The Justice Department is investigating it as a hate crime.

"The leadership here in this country owns this," Almadhoun told NPR after the attack.

"They've stoked the fear in the hearts of Americans. They made us animals and beasts and barbarians and the media ran with it."

Fear of speaking out

Rania Mustafa says since the Oct. 7 attacks she's been fielding phone calls from Palestinian Americans whose bosses have called them, and told them not to say anything, not even to call for an end to the bombing, because it might be seen as antisemitic.

"There is this huge rhetoric of speaking for Palestinians or against Israel is antisemitic. It is not," Mustafa says. She points out that there are Jewish Americans and Israelis who speak both against Israeli occupation and the war.

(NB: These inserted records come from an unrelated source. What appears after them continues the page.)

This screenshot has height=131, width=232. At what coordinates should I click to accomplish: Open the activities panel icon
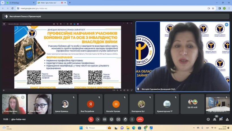(x=227, y=119)
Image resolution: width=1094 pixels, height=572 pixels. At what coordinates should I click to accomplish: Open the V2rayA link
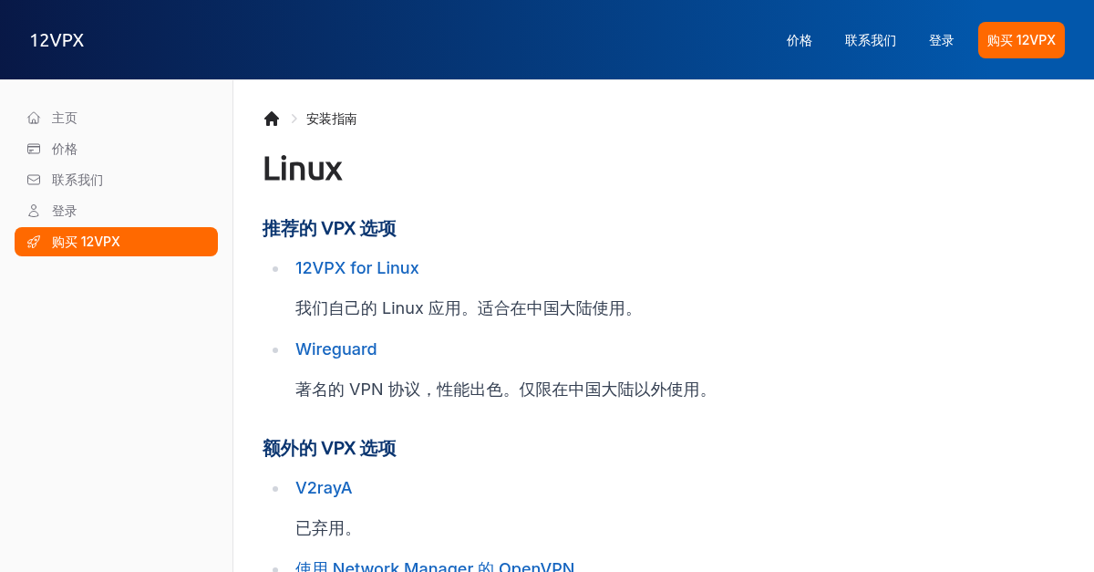coord(324,488)
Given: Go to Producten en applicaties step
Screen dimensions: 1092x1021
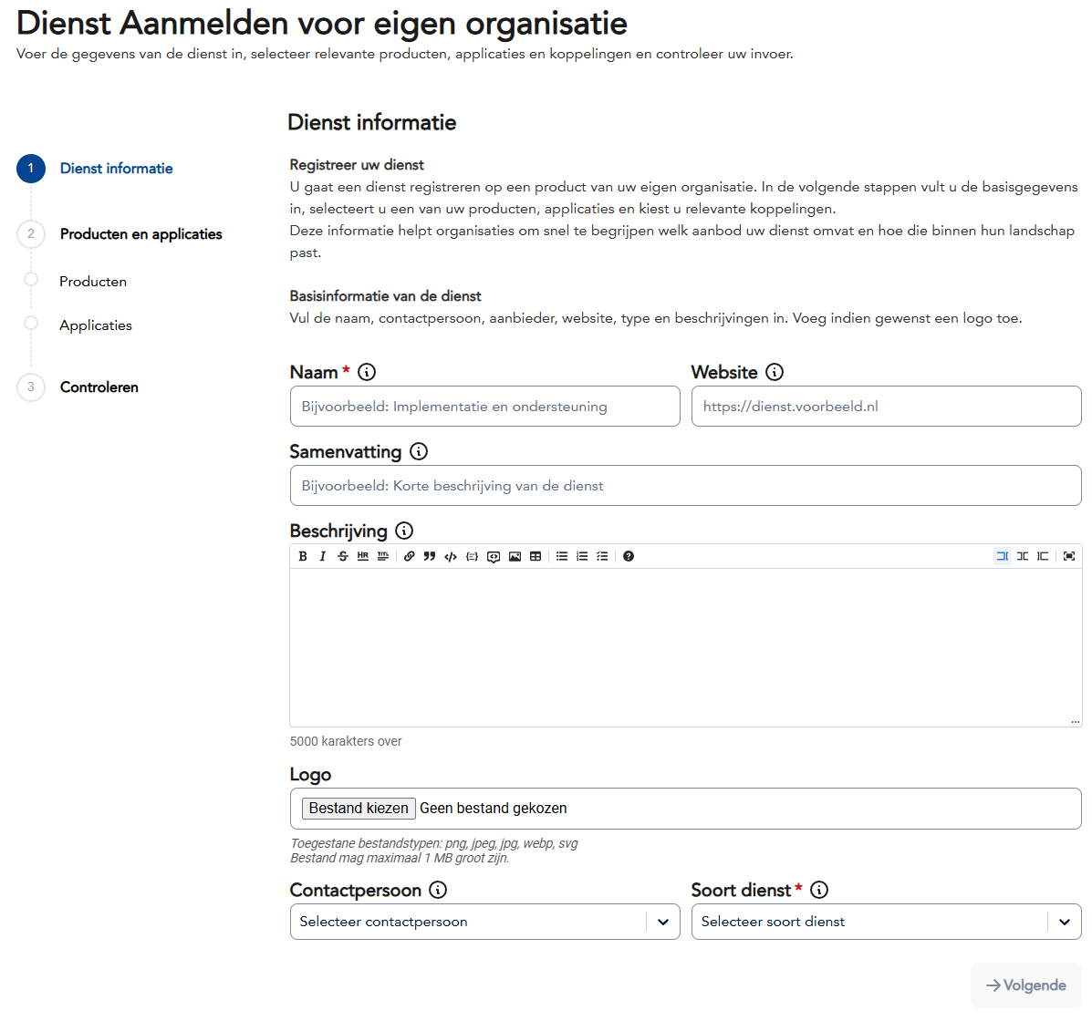Looking at the screenshot, I should (x=140, y=234).
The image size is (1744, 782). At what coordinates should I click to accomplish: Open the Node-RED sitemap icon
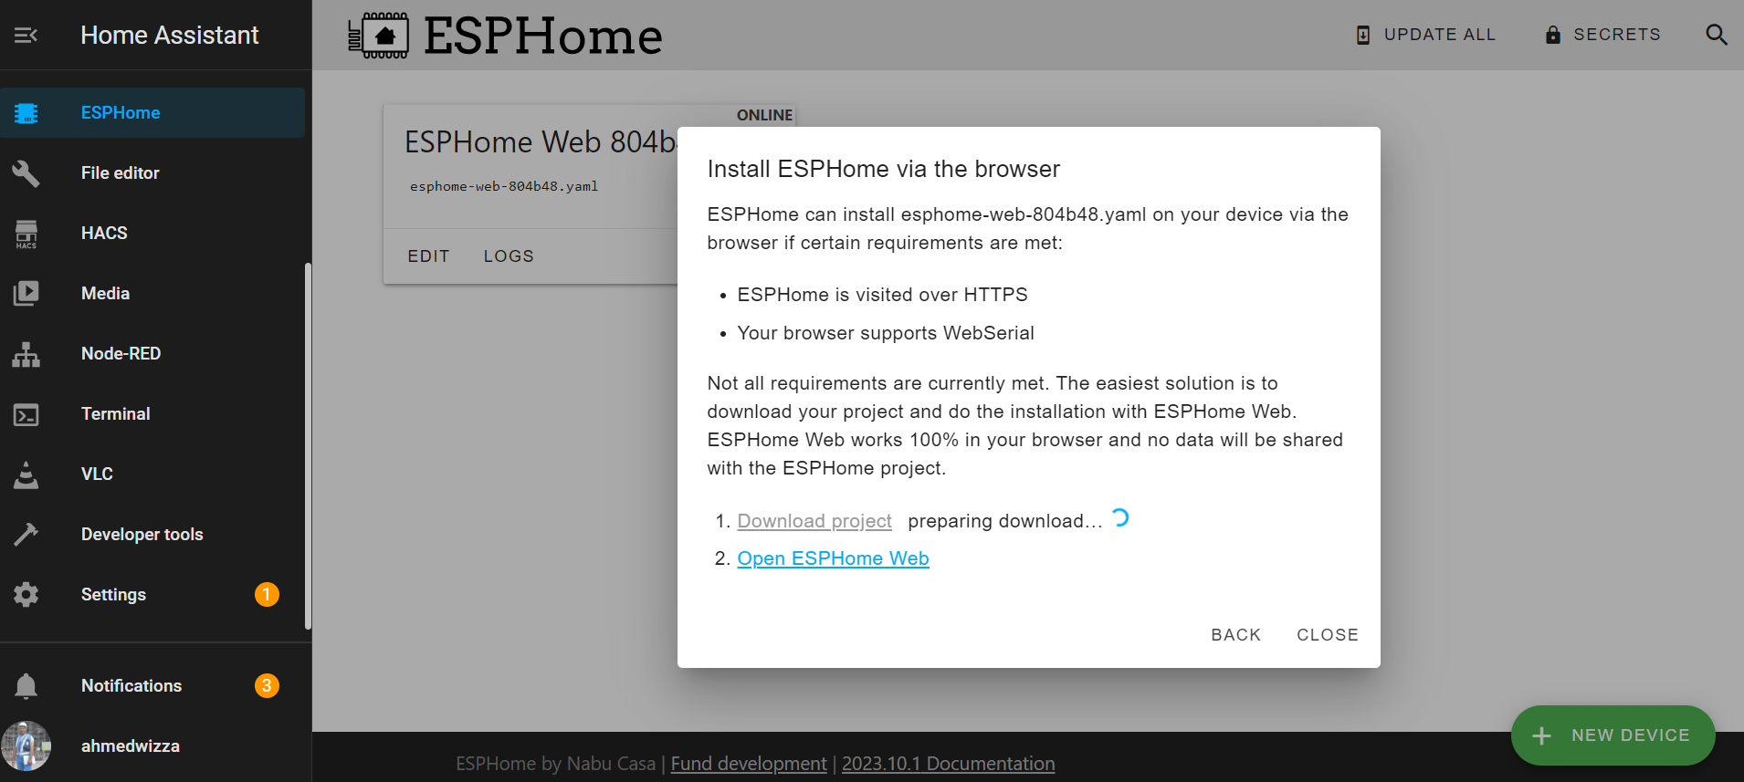point(26,354)
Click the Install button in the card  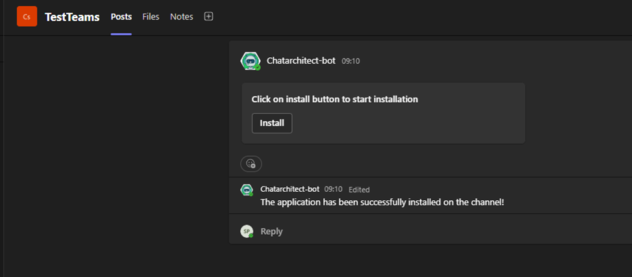point(272,123)
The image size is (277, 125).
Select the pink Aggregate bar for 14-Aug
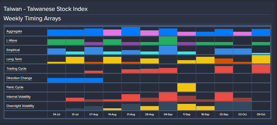(112, 33)
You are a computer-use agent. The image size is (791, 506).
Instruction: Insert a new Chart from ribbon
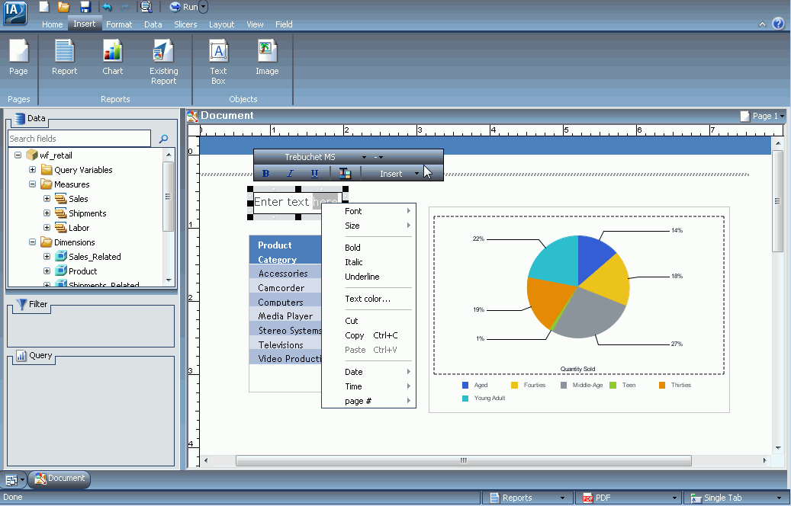click(x=112, y=57)
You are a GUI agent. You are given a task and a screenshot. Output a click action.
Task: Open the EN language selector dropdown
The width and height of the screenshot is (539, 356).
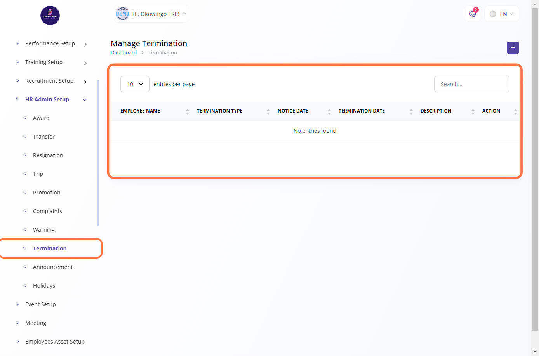502,14
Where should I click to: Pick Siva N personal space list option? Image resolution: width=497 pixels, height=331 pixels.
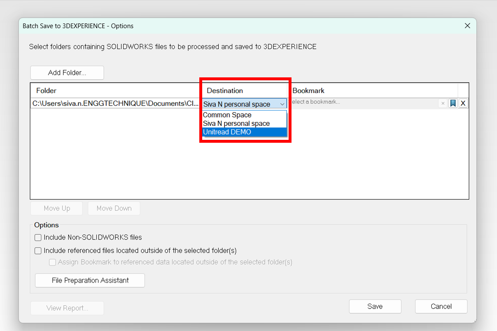[x=236, y=124]
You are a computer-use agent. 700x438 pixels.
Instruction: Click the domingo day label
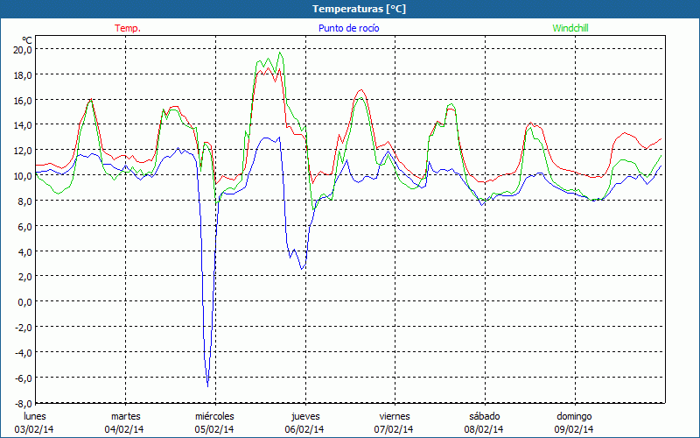coord(574,415)
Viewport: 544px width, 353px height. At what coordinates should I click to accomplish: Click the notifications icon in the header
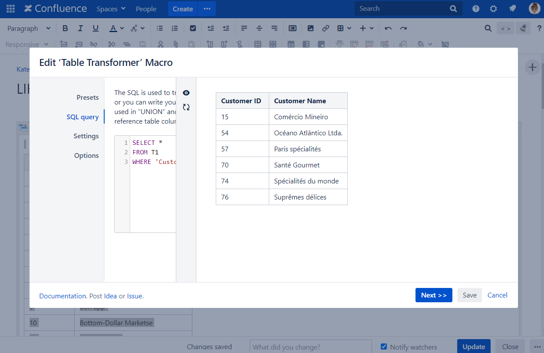click(512, 9)
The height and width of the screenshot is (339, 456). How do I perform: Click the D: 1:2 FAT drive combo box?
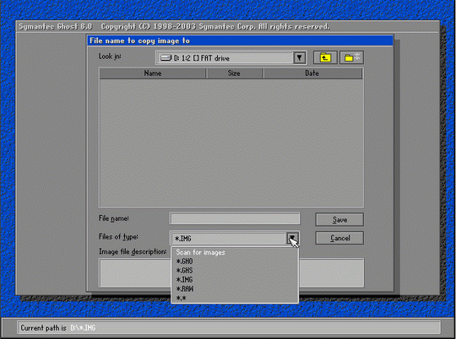click(231, 58)
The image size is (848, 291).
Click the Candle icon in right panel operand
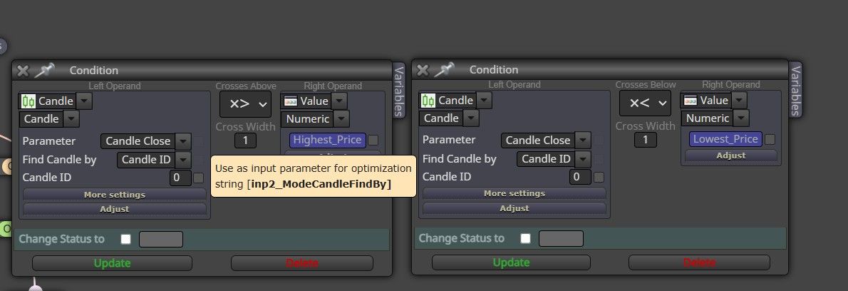[428, 101]
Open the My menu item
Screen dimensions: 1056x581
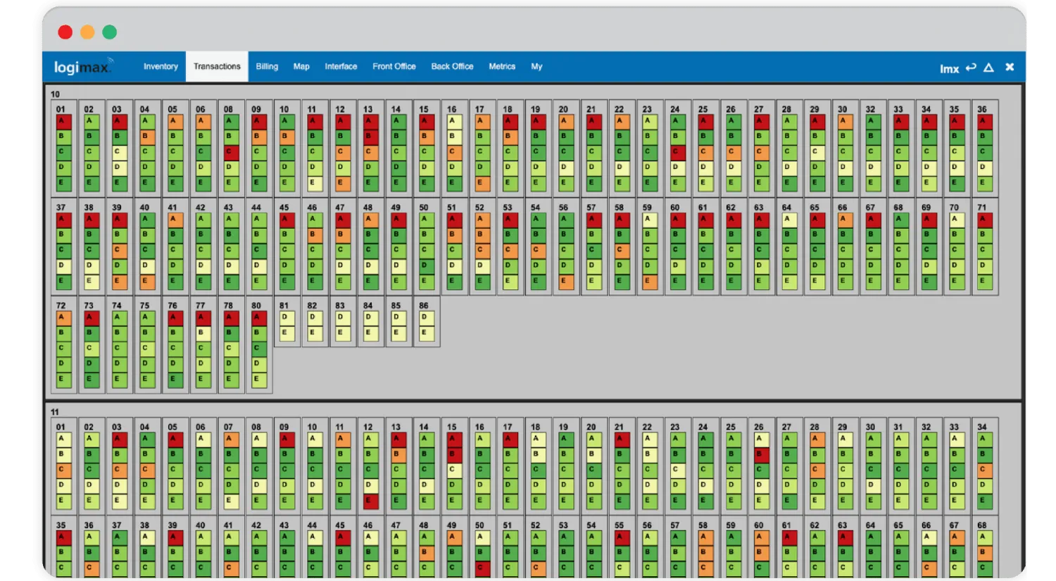536,66
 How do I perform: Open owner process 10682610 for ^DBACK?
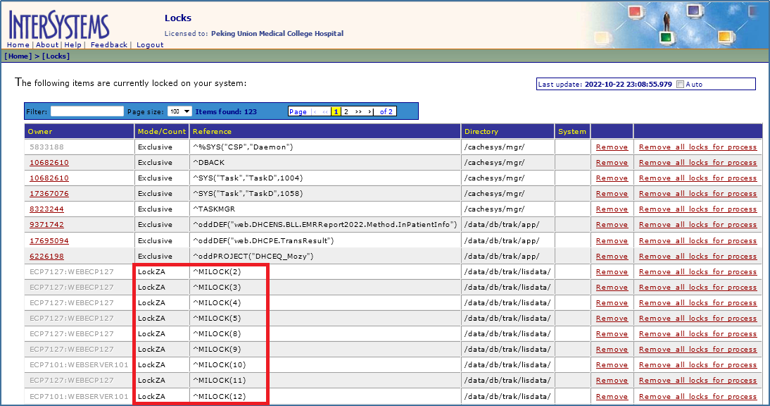[49, 163]
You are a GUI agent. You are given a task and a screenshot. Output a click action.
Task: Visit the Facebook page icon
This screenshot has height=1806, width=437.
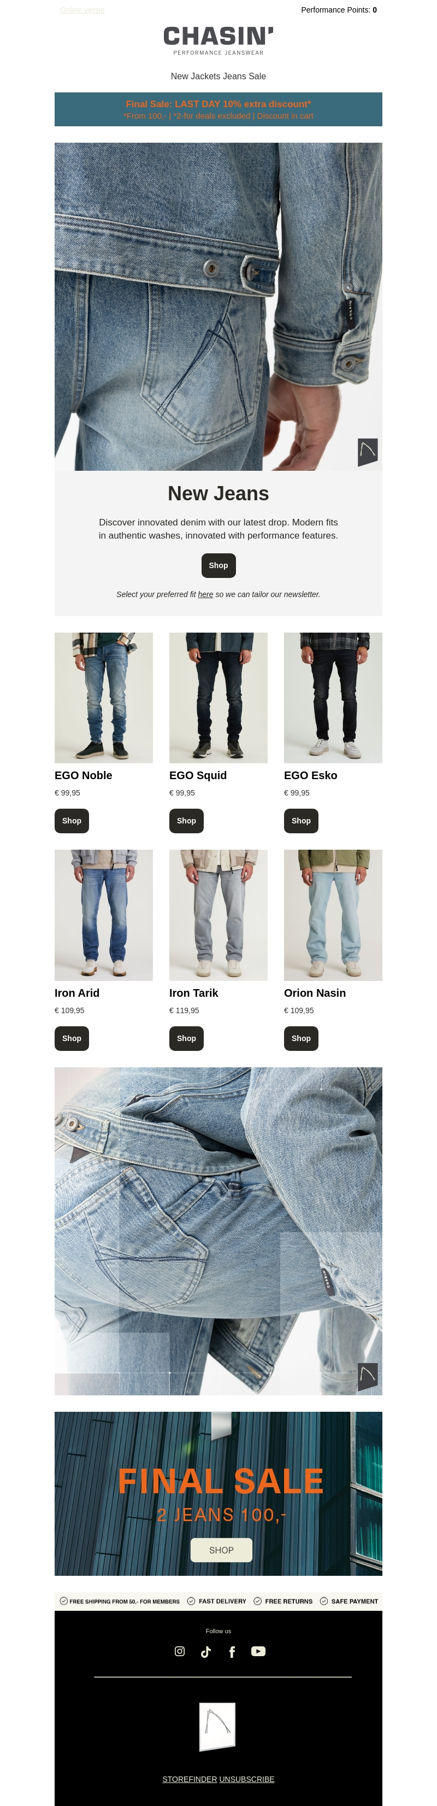[x=232, y=1652]
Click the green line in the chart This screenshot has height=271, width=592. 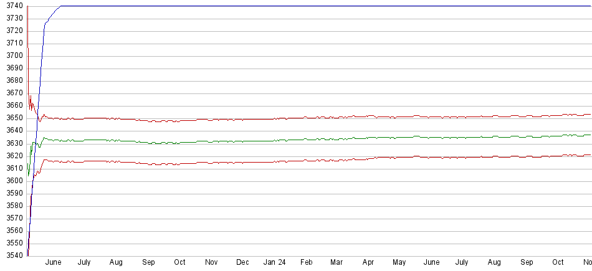(x=312, y=139)
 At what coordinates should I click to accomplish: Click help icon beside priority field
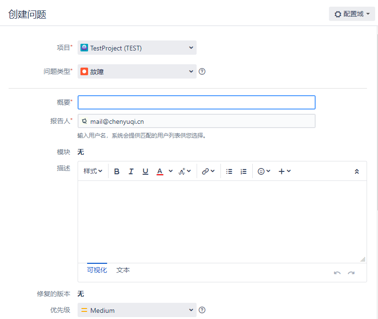(202, 310)
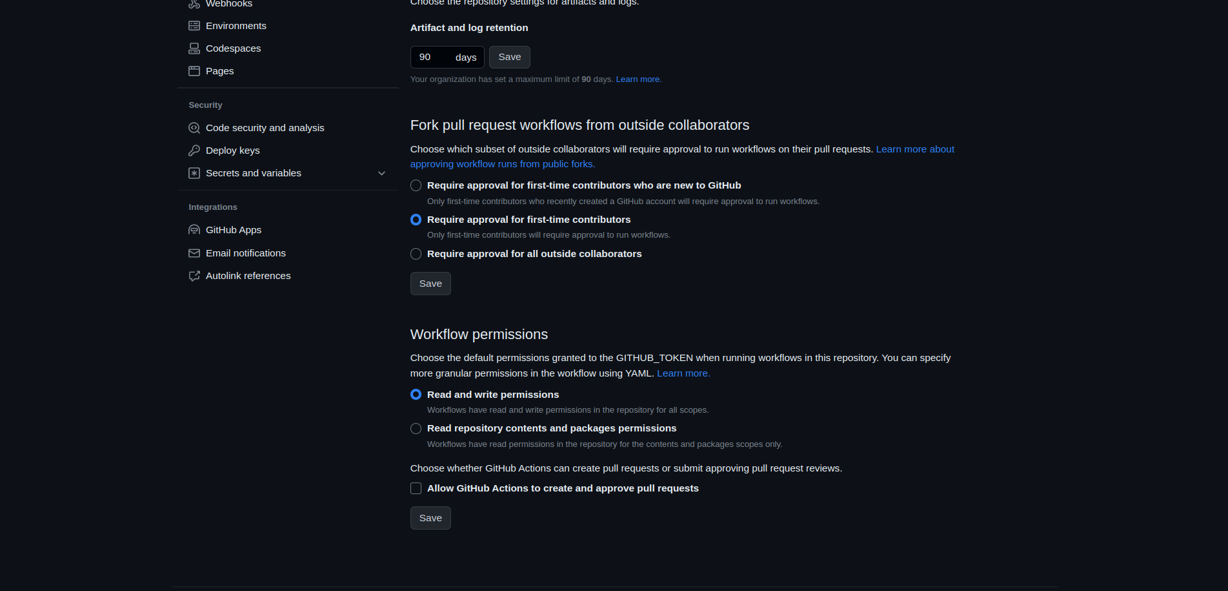The image size is (1228, 591).
Task: Select approval for all outside collaborators
Action: point(416,254)
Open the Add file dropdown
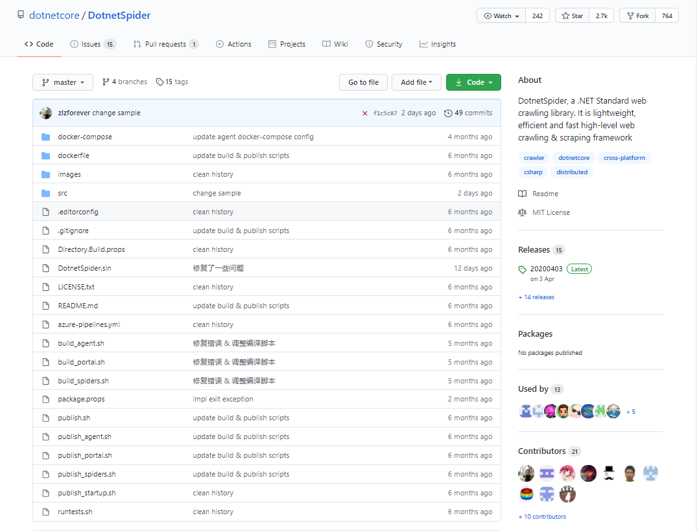The image size is (697, 531). (416, 82)
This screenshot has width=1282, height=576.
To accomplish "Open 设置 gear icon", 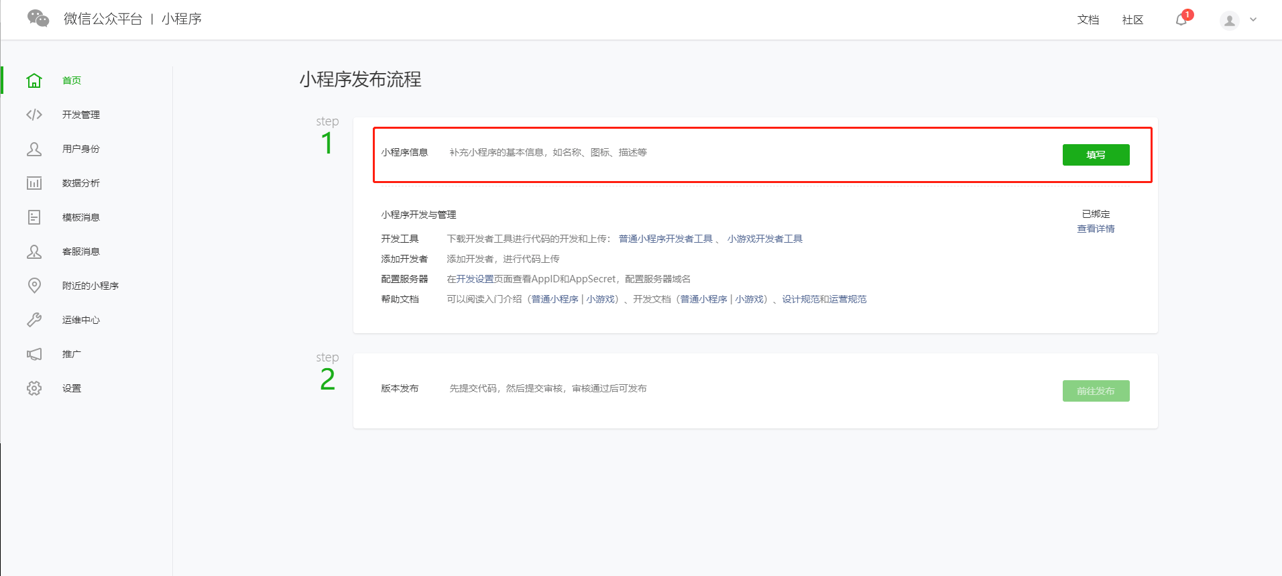I will pyautogui.click(x=34, y=388).
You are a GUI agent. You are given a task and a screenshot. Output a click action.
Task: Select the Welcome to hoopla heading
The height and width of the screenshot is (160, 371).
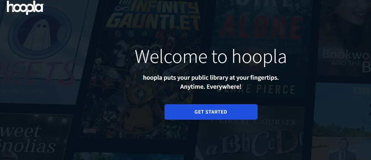pyautogui.click(x=211, y=56)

Mustafa says she's also hearing from folks who have been fired or doxxed. She's hearing from parents whose children's school sent home notes in solidarity with Israel and Israeli victims, but who failed to acknowledge lost Palestinian lives, or ongoing Palestinian grief.

People feel erased and scared she says, scared to even speak up about their fears. It's like post-9/11 Islamophobia all over again, she says.

"I think this is once again another time where Palestinian Americans are being punished for being Palestinian," Mustafa says.